** What you have to do **
Filter the records below for the word "link". Keep each line that has it.

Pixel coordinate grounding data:
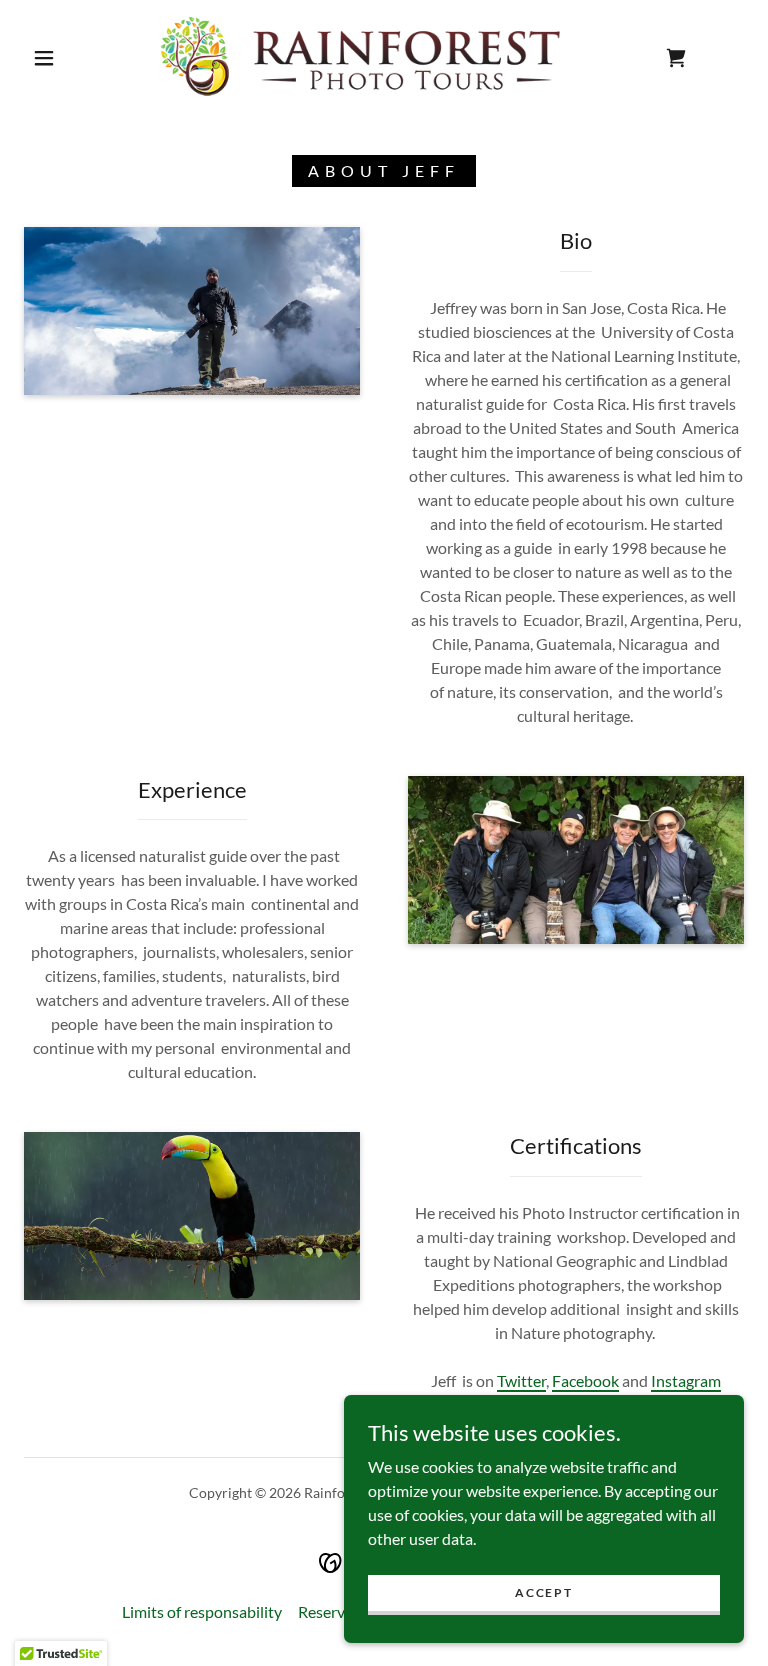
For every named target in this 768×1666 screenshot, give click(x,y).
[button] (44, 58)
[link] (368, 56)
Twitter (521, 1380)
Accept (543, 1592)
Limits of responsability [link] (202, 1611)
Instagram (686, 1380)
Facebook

** Response to the task **
[link] (368, 56)
Limits of responsability [link] (202, 1611)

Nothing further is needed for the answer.